# Adversarial Doctor Benchmark

Use this page when searching for:

- agent payment safety benchmark
- x402 payment safety benchmark
- preflight check before shipping payment code
- wallet.send safety check
- Stripe agent payment safety proof
- paid MCP tool payment safety proof

## What This Proves

The benchmark proves a narrow build-time claim: Monarch Doctor catches detectable agent-controlled payment paths when payment execution is not inside `checkBeforePayment` or a guarded callback.

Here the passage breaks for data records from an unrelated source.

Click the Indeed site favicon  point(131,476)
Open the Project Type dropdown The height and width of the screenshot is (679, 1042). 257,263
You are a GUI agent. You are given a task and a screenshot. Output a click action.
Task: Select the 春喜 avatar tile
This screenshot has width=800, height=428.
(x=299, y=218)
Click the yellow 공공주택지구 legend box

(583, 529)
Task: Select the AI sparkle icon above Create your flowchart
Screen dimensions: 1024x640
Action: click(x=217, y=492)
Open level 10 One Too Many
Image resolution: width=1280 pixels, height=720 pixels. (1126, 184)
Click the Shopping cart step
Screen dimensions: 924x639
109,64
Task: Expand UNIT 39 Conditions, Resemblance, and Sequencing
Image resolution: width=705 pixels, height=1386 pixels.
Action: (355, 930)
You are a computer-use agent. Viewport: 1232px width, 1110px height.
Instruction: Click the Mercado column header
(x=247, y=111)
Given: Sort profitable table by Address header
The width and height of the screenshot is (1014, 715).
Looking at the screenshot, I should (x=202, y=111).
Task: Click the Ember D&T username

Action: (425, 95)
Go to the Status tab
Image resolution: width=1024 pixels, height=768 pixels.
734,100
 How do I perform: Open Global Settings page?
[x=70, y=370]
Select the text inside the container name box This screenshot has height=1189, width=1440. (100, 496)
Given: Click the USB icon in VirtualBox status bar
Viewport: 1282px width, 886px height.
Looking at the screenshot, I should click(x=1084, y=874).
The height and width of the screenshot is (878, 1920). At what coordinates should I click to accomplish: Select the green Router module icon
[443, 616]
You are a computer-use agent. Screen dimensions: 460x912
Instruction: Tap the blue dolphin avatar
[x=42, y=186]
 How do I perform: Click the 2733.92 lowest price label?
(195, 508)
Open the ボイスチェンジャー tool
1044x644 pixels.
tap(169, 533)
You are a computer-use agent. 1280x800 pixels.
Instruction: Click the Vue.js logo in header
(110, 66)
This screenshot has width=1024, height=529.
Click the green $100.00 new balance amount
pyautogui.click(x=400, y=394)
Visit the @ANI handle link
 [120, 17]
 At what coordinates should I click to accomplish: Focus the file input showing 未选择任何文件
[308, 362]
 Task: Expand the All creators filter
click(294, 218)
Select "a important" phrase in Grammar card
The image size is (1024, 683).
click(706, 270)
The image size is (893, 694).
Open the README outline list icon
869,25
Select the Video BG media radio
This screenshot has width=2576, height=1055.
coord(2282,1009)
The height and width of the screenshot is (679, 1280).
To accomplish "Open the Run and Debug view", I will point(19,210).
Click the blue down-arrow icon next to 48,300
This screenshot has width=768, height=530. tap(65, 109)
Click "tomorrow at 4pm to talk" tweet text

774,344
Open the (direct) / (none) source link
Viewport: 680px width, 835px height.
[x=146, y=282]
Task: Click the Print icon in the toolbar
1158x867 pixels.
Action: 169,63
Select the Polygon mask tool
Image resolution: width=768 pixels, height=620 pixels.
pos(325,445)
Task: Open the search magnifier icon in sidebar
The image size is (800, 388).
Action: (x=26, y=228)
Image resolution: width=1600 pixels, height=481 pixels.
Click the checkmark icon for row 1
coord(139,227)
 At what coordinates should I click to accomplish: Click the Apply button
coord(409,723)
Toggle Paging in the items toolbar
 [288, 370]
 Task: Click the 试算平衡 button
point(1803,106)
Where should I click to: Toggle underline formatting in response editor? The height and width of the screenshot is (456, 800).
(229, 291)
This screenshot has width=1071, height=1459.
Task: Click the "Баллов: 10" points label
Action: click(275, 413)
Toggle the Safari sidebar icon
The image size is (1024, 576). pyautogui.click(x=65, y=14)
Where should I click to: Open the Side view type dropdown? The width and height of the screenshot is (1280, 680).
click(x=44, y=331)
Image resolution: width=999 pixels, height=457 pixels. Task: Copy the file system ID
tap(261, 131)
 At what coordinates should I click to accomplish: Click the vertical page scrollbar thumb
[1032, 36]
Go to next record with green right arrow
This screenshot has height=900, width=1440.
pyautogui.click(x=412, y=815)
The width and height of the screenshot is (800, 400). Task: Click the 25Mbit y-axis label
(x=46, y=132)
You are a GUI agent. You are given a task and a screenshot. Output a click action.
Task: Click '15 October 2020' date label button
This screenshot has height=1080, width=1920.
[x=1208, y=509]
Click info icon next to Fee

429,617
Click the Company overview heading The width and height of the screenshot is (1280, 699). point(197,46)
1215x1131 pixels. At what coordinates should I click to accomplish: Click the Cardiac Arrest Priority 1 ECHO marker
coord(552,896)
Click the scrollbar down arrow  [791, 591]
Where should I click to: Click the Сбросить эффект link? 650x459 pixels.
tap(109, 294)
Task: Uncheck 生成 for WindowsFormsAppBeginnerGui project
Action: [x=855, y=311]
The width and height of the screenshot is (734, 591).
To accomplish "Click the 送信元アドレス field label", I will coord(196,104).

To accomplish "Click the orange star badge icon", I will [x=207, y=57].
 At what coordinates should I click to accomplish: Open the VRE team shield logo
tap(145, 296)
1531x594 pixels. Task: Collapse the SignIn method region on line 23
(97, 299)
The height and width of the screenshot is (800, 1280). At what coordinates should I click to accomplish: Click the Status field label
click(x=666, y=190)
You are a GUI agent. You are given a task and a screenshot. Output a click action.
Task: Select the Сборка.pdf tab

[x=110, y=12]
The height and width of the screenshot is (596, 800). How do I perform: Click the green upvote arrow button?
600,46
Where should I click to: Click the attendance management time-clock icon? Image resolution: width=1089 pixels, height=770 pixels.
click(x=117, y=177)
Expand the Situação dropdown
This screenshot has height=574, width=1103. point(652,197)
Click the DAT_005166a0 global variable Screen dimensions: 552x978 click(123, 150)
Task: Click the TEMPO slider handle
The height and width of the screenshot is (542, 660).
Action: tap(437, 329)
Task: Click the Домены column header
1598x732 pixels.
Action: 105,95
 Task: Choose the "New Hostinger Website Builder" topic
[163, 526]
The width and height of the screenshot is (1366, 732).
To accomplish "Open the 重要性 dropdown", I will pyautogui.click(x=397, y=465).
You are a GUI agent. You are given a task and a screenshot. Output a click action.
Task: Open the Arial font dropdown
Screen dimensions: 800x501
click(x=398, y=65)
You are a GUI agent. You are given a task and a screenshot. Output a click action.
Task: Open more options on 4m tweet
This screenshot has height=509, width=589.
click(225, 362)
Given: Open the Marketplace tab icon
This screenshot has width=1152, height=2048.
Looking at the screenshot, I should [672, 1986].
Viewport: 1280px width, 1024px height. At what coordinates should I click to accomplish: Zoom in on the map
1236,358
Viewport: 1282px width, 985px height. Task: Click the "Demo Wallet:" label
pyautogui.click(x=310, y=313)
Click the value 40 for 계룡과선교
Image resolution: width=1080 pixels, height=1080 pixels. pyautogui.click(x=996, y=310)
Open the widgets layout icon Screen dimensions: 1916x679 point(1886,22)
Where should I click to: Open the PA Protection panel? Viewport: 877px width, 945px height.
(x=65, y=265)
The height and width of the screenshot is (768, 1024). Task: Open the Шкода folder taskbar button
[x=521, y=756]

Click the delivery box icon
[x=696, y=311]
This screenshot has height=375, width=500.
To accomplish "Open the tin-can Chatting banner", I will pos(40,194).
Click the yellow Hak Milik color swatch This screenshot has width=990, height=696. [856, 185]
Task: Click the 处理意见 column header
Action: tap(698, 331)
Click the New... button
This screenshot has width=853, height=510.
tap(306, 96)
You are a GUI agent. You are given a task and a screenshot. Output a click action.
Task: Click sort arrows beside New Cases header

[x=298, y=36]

It does not prove runtime policy enforcement, wallet ownership verification, settlement safety, fraud prevention, signed attestations, or whether a separate hosted proof endpoint has received a report for a project. Those remain separate surfaces.

## Run The Benchmark

```bash
npm run benchmark:adversarial
```

The runner writes both:

- `artifacts/adversarial-benchmark.json`
- `artifacts/adversarial-benchmark.md`

## Public Corpus

The cases live in `examples/adversarial-doctor-benchmark/` and cover:

- unsafe direct `wallet.send`
- unused `checkBeforePayment` import
- guard after payment execution
- dead guarded helper
- patched guarded callback
- wrapper-only guarded helper with static-analysis limitation

## Third-Party Smoke

The external smoke harness installs Monarch from packed npm artifacts into a fresh temp project and runs the same unsafe-to-patched proof loop:

```bash
npm run smoke:external-agent
```

That runner writes:

- `artifacts/external-agent-smoke.json`
- `artifacts/external-agent-smoke.md`

If either proof fails, fix the product or docs before claiming the payment flow is ready.

## Configuration Boundary

`monarch.config.json` is intentionally not part of the current default gate. Custom sinks, guard names, and ignore paths will be advanced configuration only after the default detector has public proof, SARIF output, and CI evidence.

Do not use config as a way to silence findings before the team can explain why the default detector missed a real payment path.